TakeLessons was reportedly founded way back in 2006 in San Diego and has raised somewhere in the $20 million neighborhood in investments since. The model is something like Outschool, Brainly, and GoStudent. Like Outschool, TakeLessons serves as a sort of broker. Tutors sign up and students sift through the available "course options" to find something they like. "Teach what you love" says the teacher entrance page. "Flexible, affordable learning with top-rated instructors," says the main entrance page.
Who exactly us rating these teachers? Well, that's kind of unclear. The lessons are largely focused on music, languages, and the performing arts, with some other odds and ends thrown in, including academic tutoring and culinary lessons (though the site boasts 300+ subjects to choose from). It is based in many major cities, and offers a variety of methods-- you can learn via video, online instruction, group or solo lessons, or even set up in person learning.
TakeLessons has some enthusiastic boosters and a whole bunch of unhappy former customers/gig workers (see here, here, and here), though many of those date back to the pre-Microsoft days. The complaints include trouble with a persistent link to TakeLessons on the Microsoft Edge "just opened" screen. Synergy, baby.
Microsoft has been a bit slow to seize the pandemic distance learning and tutoring wave, though LinkedIN is also trying to do a learning thing combined with what they incorporated when they acquired Lynda.com (did you forget that LinkedIN was also owned by Microsoft). There's teams, which some schools used to get through the pandemess. Folks see possibilities here.
The TakeLessons acquisition bolsters Microsoft's reach in edtech. While the company has not disclosed a specific plan for the acquisition, the synergies between Teams, which was used by 100 million students during the pandemic, and lesson provider TakeLessons are difficult to ignore.
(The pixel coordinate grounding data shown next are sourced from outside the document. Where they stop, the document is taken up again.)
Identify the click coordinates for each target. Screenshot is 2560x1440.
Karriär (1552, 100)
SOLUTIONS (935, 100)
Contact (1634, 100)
For example, TakeLessons could provide custom learning solutions for school districts or other customers. "This acquisition is in response to the growing demand on personalized hybrid opportunities and expands our product offerings to TakeLessons consumers, a leading online learning platform," a senior executive told CNBC in an email.
Of course, that was last September when these dreams were being touted, and as yet, TakeLessons doesn't seem to be positioned to take on the high quality tutoring universe right now, and one never knows when talking about the company that brought us both Microsoft Office tools and the Zune. Lord knows we need a few more players in the tutoring biz.